• Dataset
------------
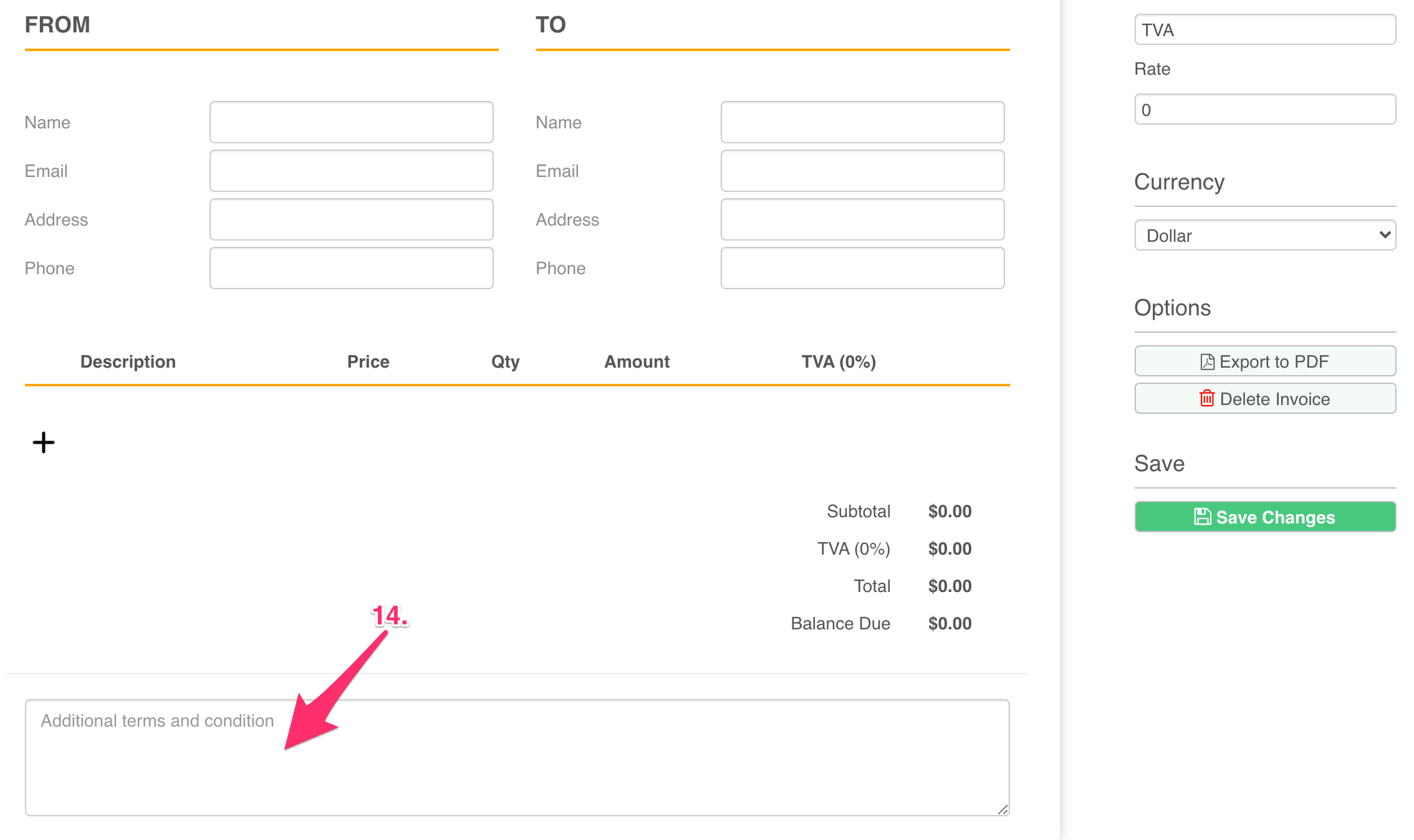
Task: Click the TO Phone input field
Action: (862, 268)
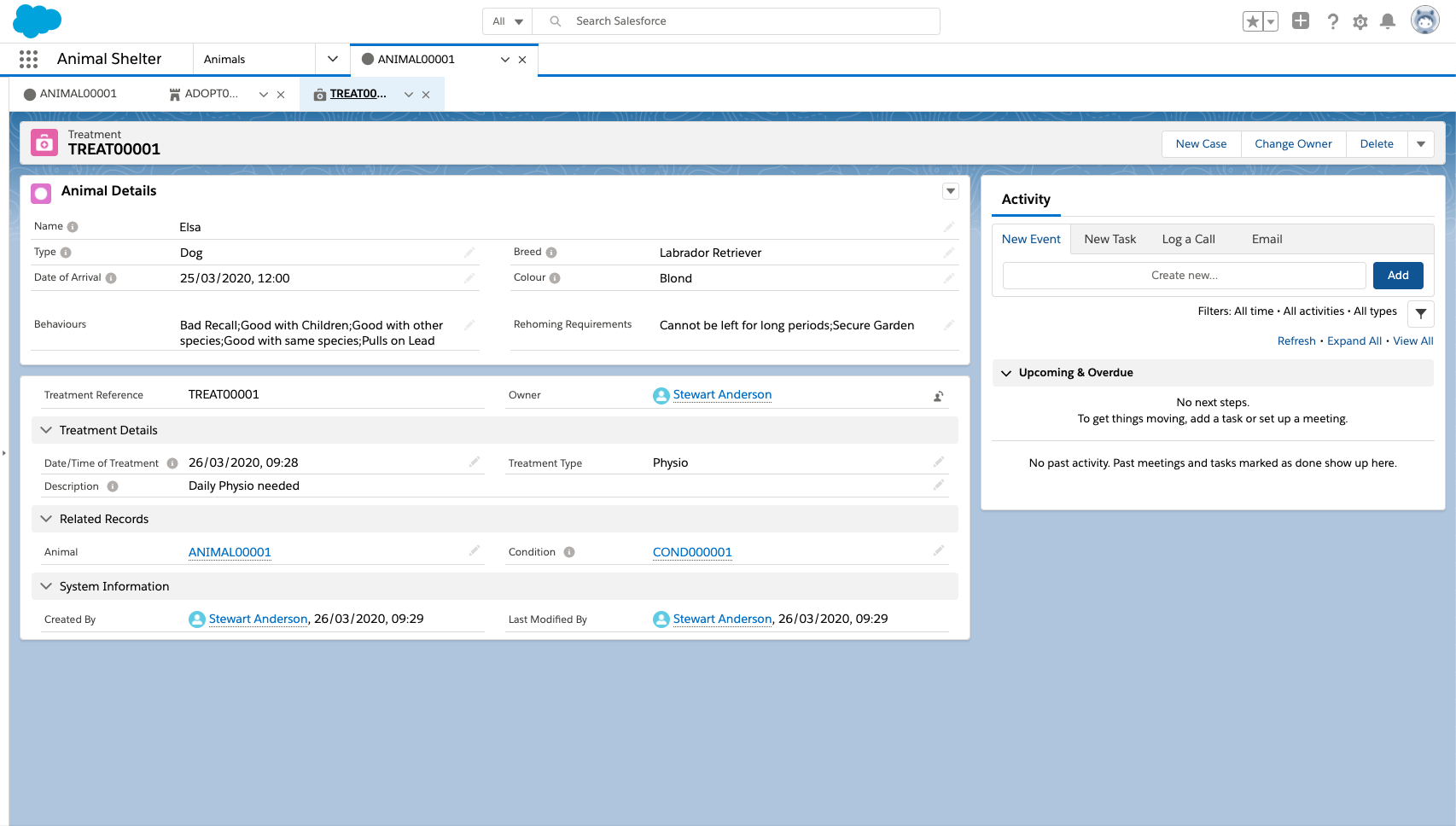The height and width of the screenshot is (826, 1456).
Task: Open the search scope All dropdown
Action: (507, 21)
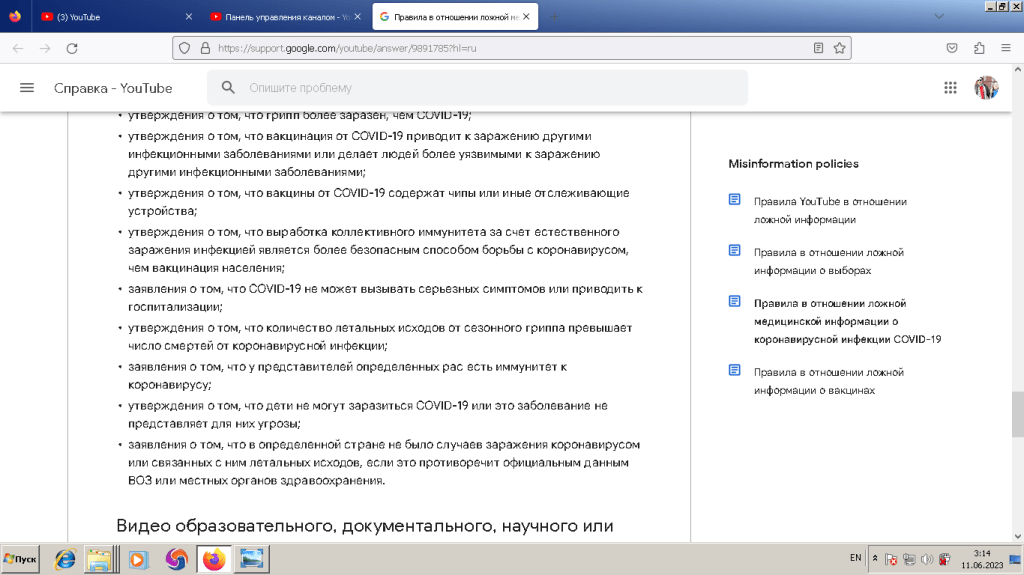Click the page vertical scrollbar thumb
The width and height of the screenshot is (1024, 575).
[1017, 414]
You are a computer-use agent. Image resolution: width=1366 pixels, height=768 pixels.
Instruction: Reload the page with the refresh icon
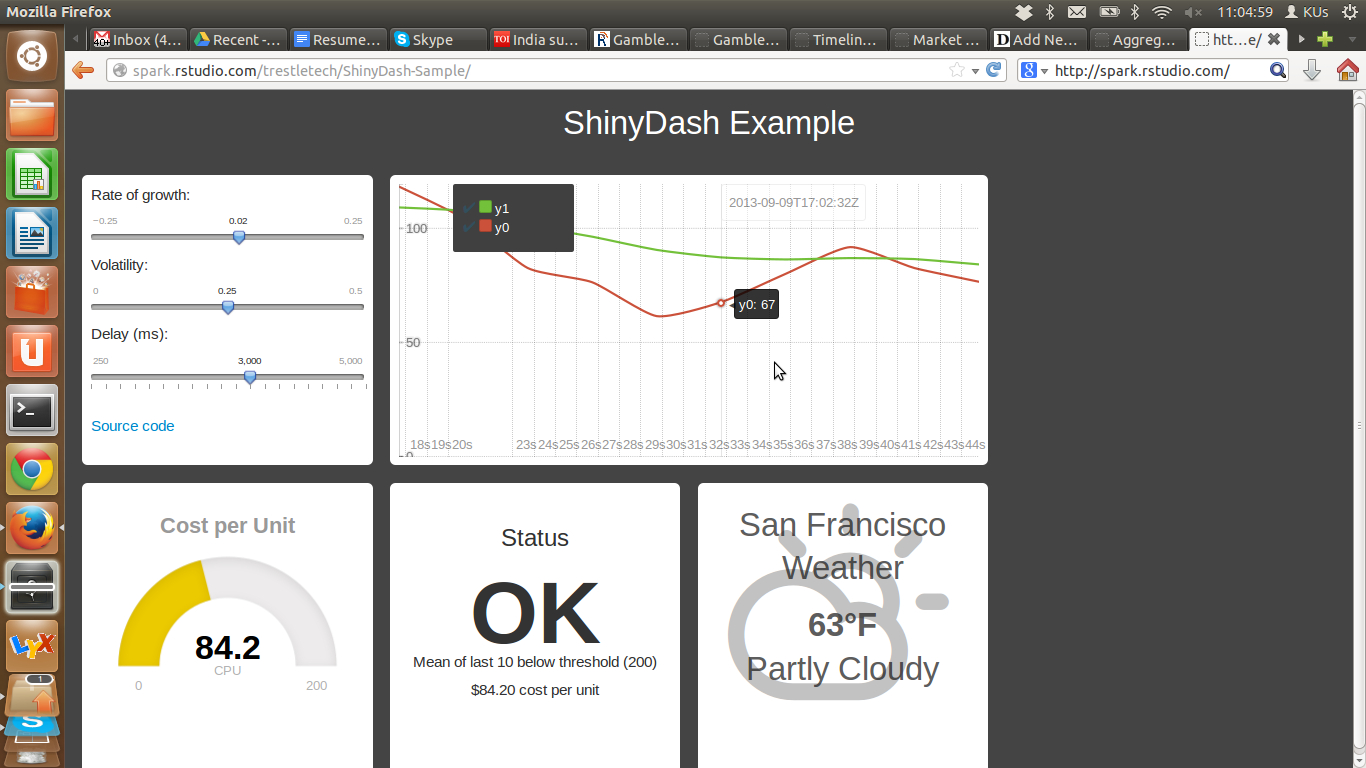(993, 70)
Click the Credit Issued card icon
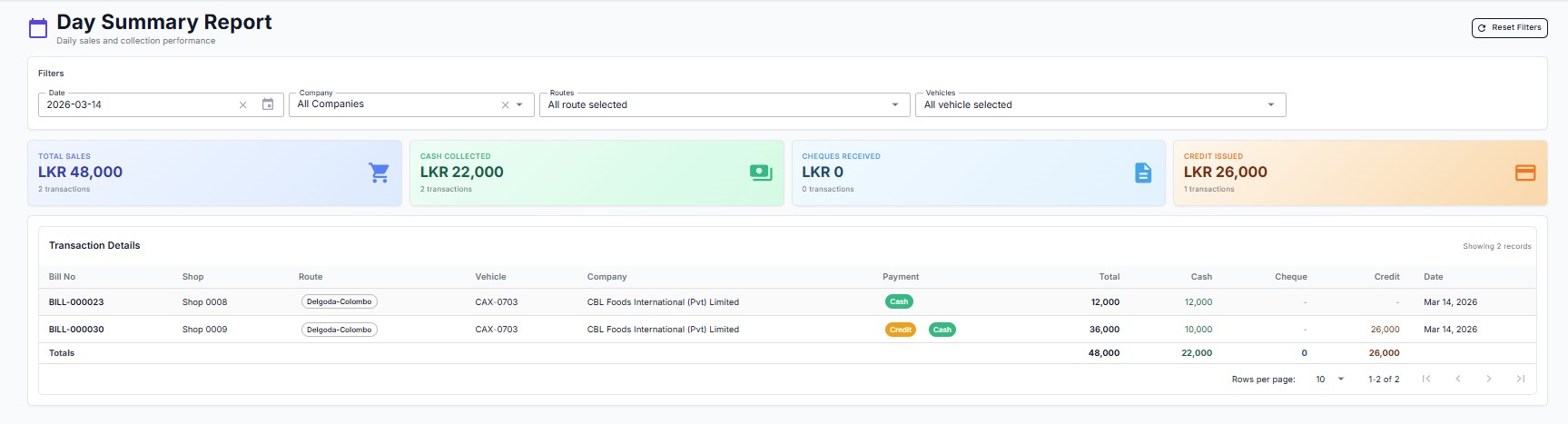The height and width of the screenshot is (424, 1568). click(1525, 173)
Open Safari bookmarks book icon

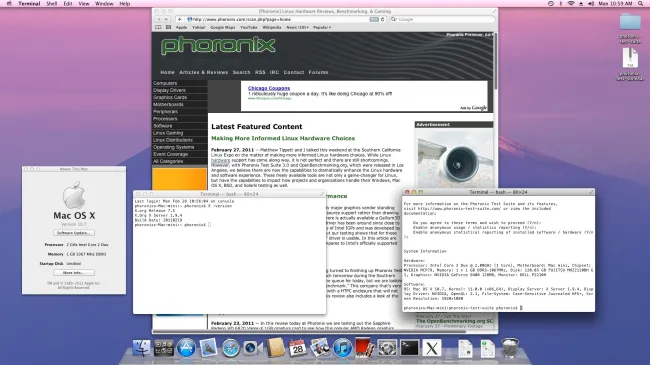(x=158, y=27)

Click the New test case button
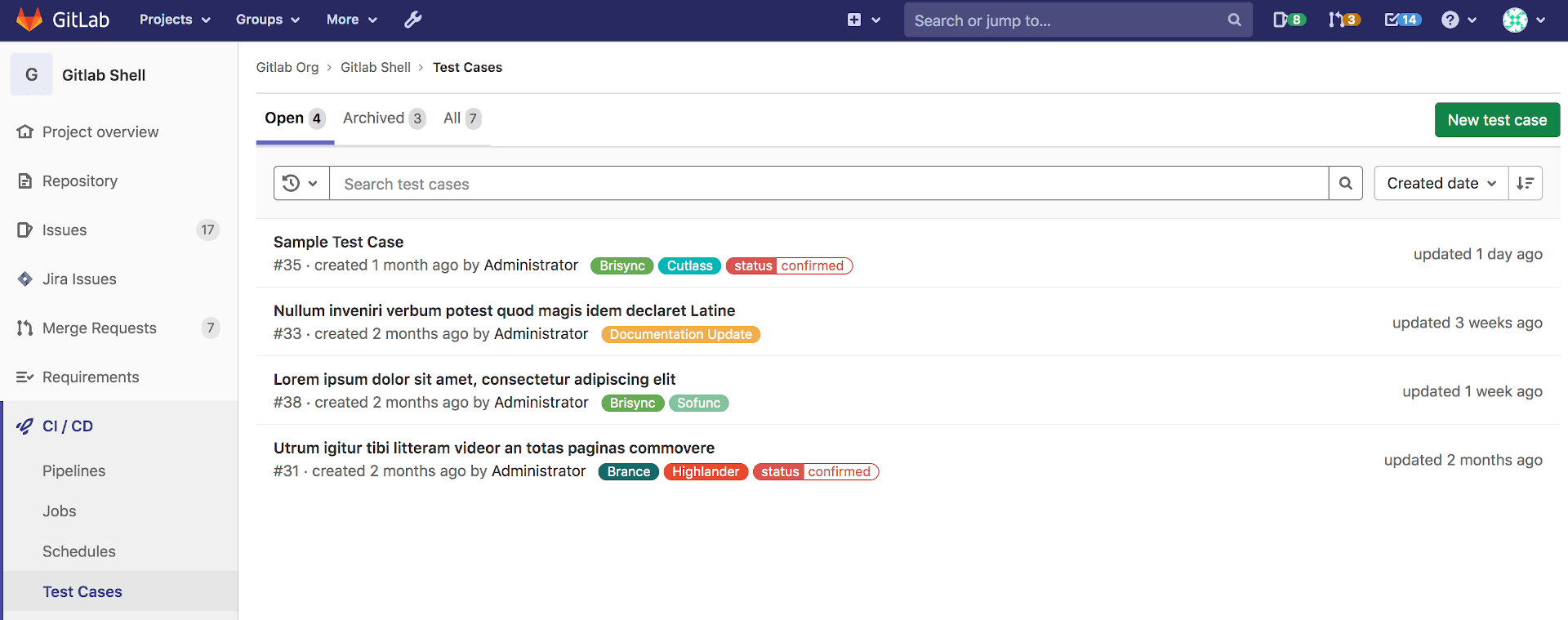pyautogui.click(x=1496, y=120)
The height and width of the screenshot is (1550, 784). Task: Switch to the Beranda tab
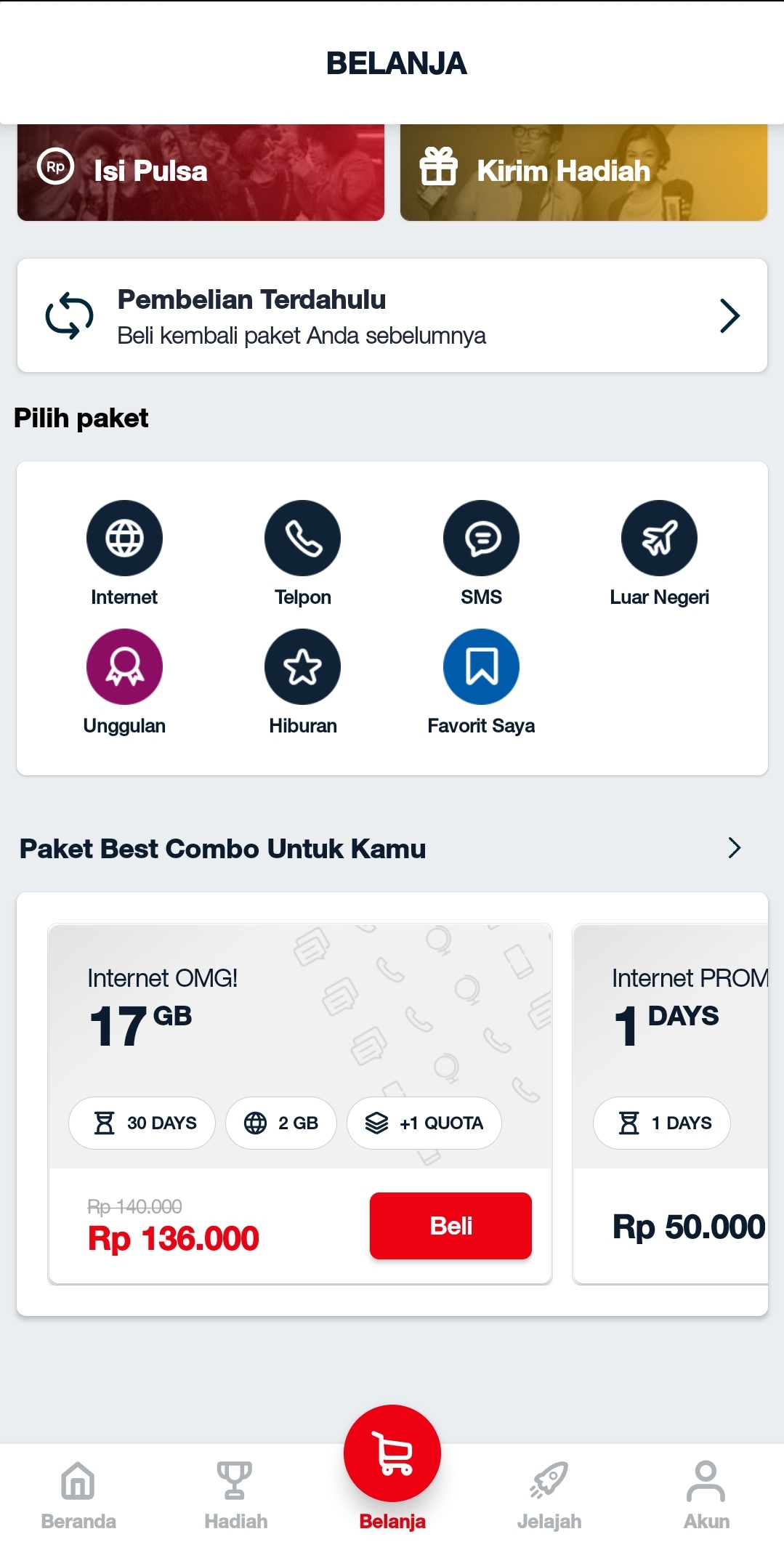[78, 1493]
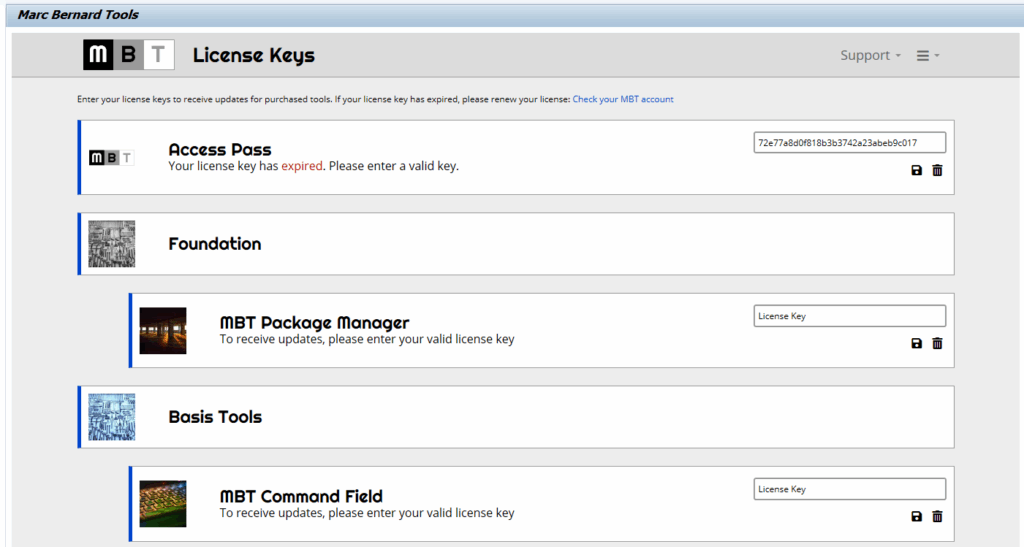This screenshot has height=547, width=1024.
Task: Delete the MBT Package Manager license key
Action: 937,344
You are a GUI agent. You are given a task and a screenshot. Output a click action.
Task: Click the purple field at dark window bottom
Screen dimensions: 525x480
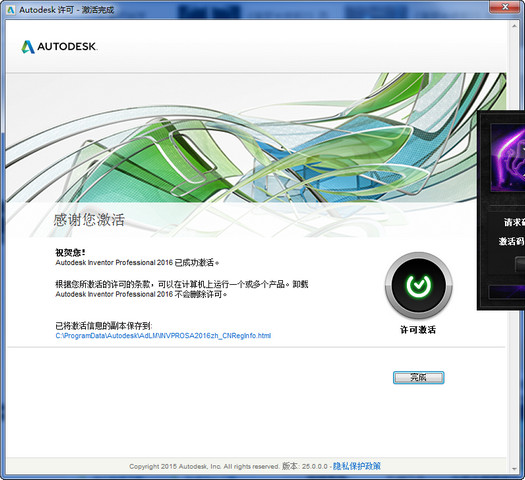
------------
• What is required
Quote all of the records above word for word, leaving out the pictures.

• Finished answer
Task: Click the TO Phone input field
Action: (862, 268)
The height and width of the screenshot is (826, 1456).
Task: Open the search scope All dropdown
Action: (507, 21)
Click the page vertical scrollbar thumb
The width and height of the screenshot is (1024, 575).
[1017, 414]
You are a computer-use agent. Image resolution: width=1366 pixels, height=768 pixels.
Instruction: Reload the page with the refresh icon
(993, 70)
Click the Credit Issued card icon
The height and width of the screenshot is (424, 1568). click(1525, 173)
Open Safari bookmarks book icon

(x=158, y=27)

Click the New test case button
pyautogui.click(x=1496, y=120)
The height and width of the screenshot is (1550, 784). Task: Switch to the Beranda tab
[78, 1493]
This screenshot has height=547, width=1024.
Task: Delete the MBT Package Manager license key
Action: 937,344
You are a GUI agent. You are given a task and a screenshot. Output a click action.
Task: Click the purple field at dark window bottom
Screen dimensions: 525x480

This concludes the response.